## EXERCISE AIM
Without the pictures, print the lines running from the beginning of the material to the line containing "Task: Open the", both ends included.
(Beginning of DATASET RECORDS)
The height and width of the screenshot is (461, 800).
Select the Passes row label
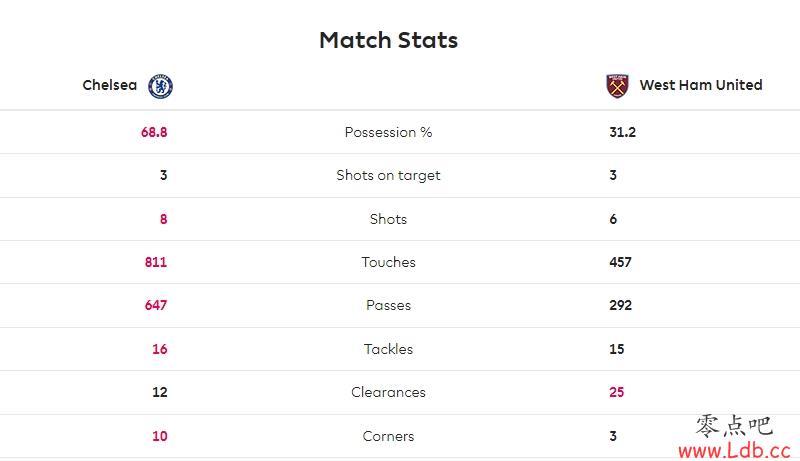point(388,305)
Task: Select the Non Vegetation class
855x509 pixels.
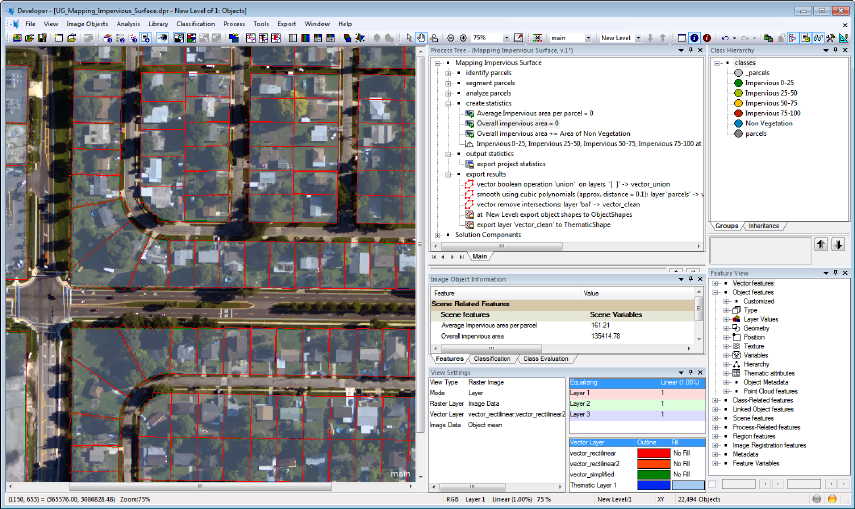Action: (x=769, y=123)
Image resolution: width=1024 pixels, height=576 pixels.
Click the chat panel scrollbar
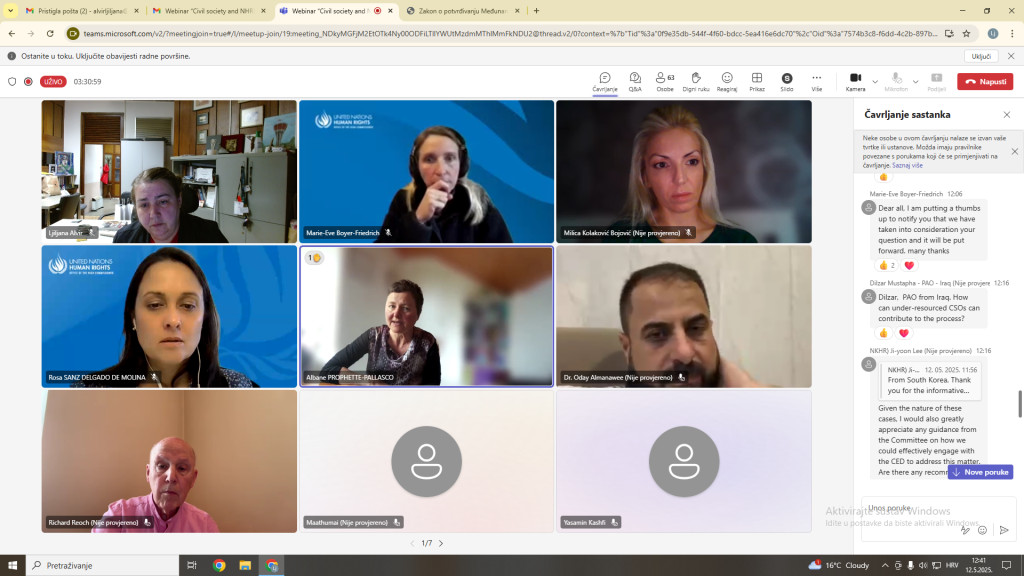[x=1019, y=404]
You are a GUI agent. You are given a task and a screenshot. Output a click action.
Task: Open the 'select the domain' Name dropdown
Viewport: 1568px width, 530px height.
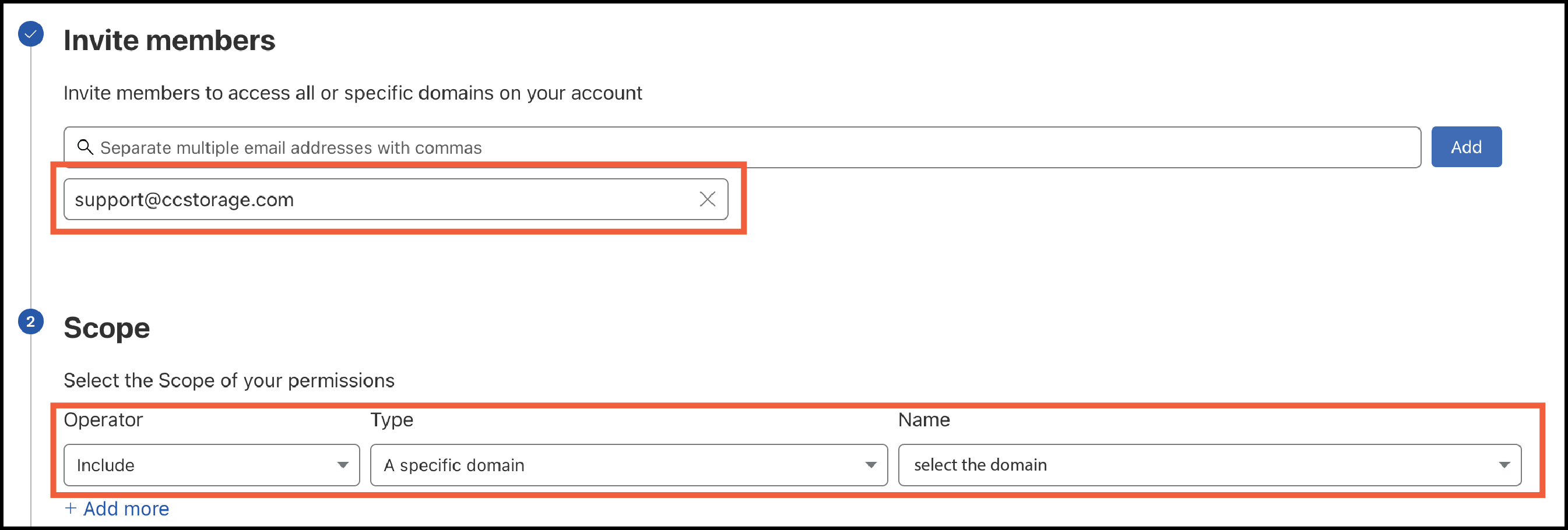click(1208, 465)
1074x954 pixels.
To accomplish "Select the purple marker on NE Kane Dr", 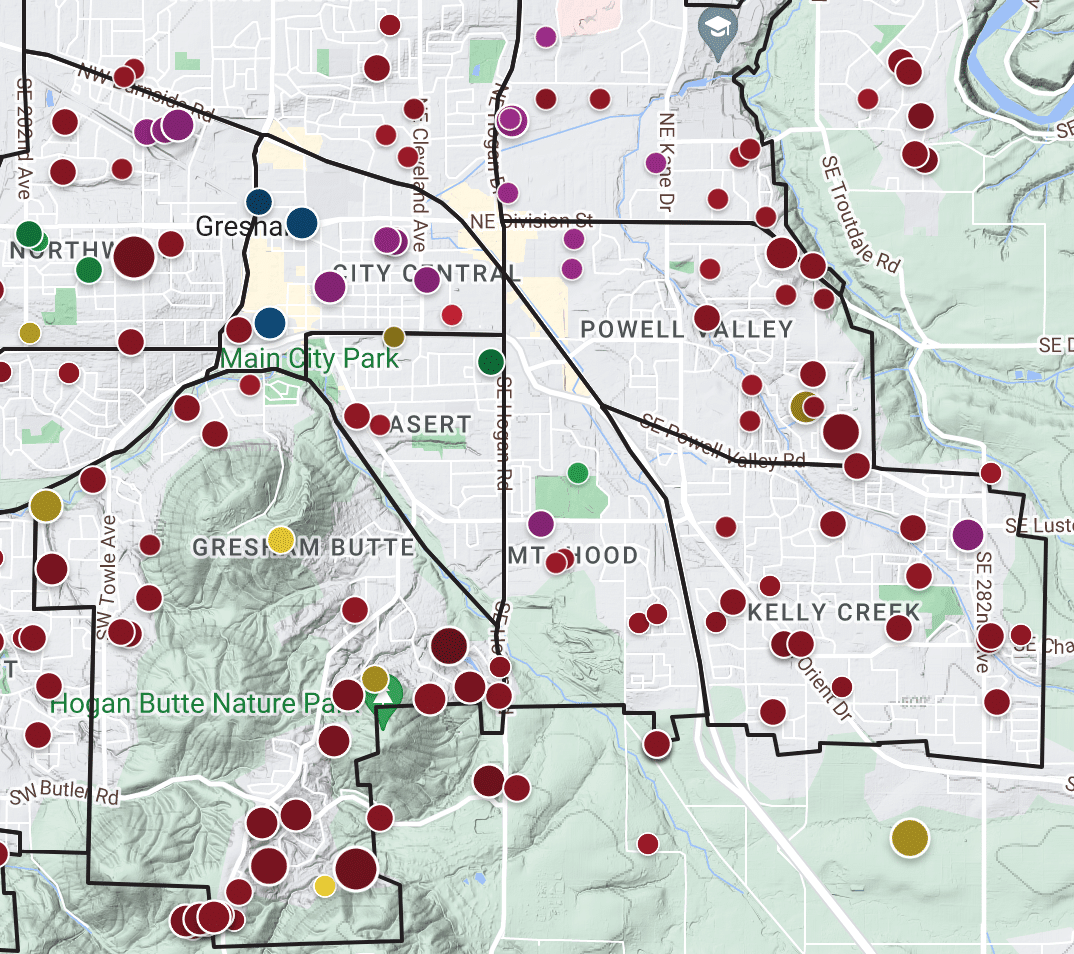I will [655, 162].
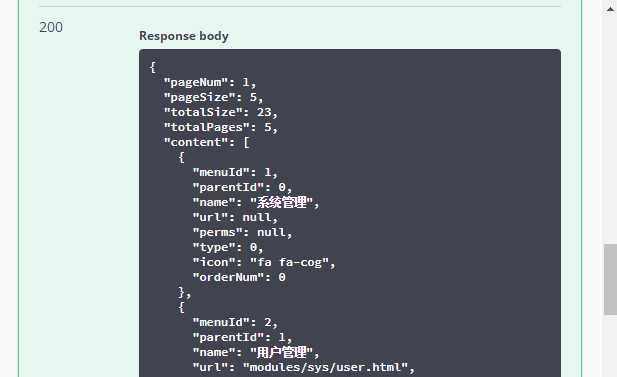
(End of DATASET RECORDS)
## EXERCISE ANSWER
The height and width of the screenshot is (461, 800).
Select the Passes row label
point(388,305)
Task: Select the Non Vegetation class
855x509 pixels.
Action: (x=769, y=123)
Image resolution: width=1024 pixels, height=576 pixels.
Click the chat panel scrollbar
[x=1019, y=404]
You are a GUI agent. You are given a task and a screenshot. Output a click action.
Task: Open the 'select the domain' Name dropdown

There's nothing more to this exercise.